### Material to process
# # # # # # #

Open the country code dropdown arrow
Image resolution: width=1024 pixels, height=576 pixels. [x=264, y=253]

# # # # # # #

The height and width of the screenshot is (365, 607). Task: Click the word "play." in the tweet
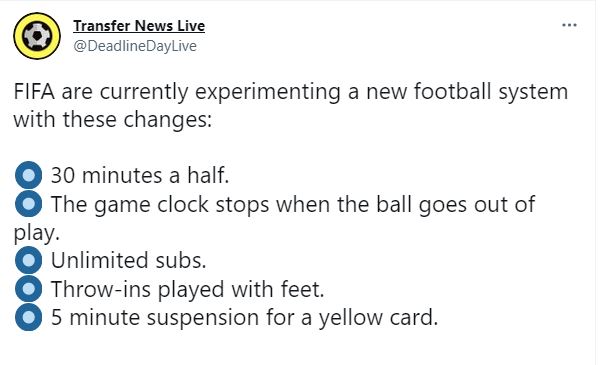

# # # # # # #

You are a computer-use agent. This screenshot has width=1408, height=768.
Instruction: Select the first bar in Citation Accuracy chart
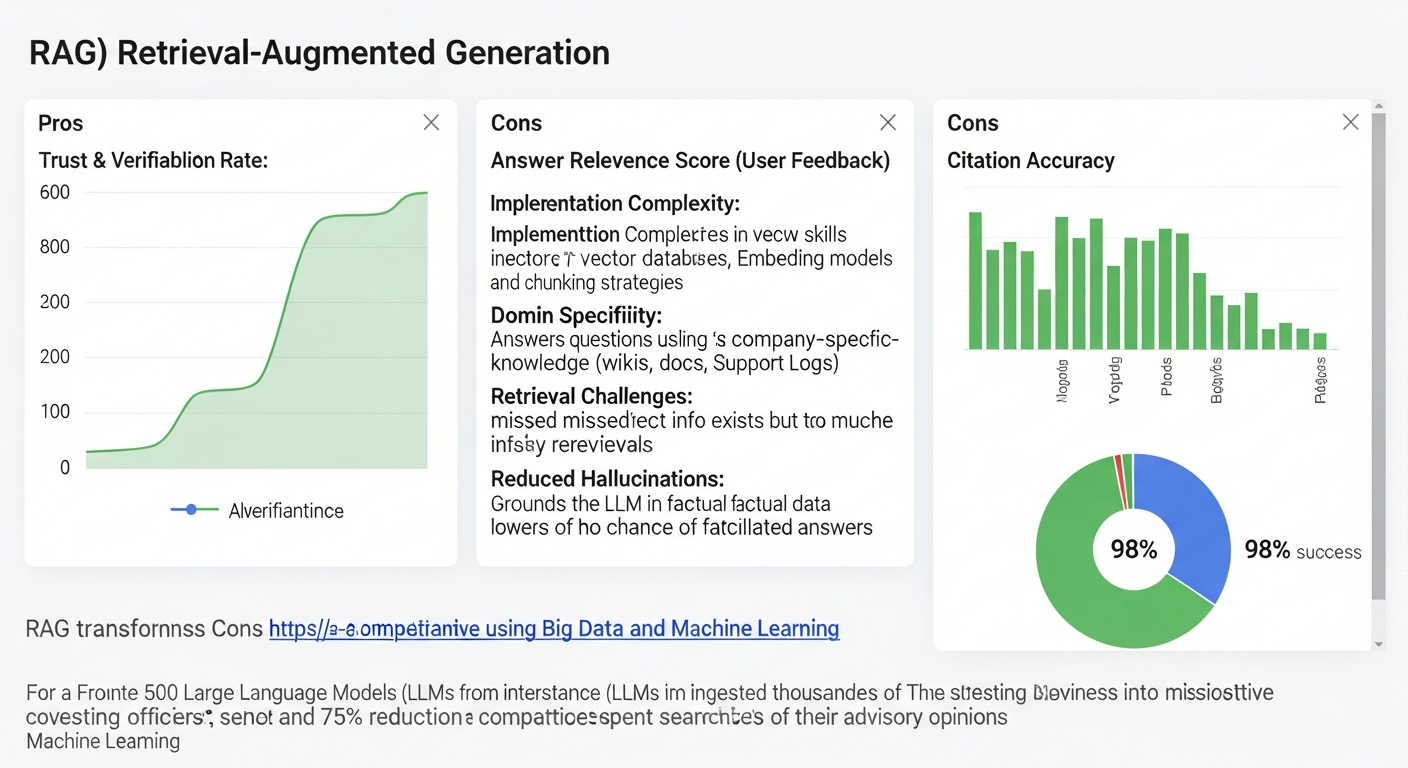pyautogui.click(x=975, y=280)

# # # # # # #

Return every line of the listing above that contains the string "screenshot".

### Solution
The height and width of the screenshot is (365, 607). Task: Click the word "play." in the tweet
You are a computer-use agent. This screenshot has width=1408, height=768.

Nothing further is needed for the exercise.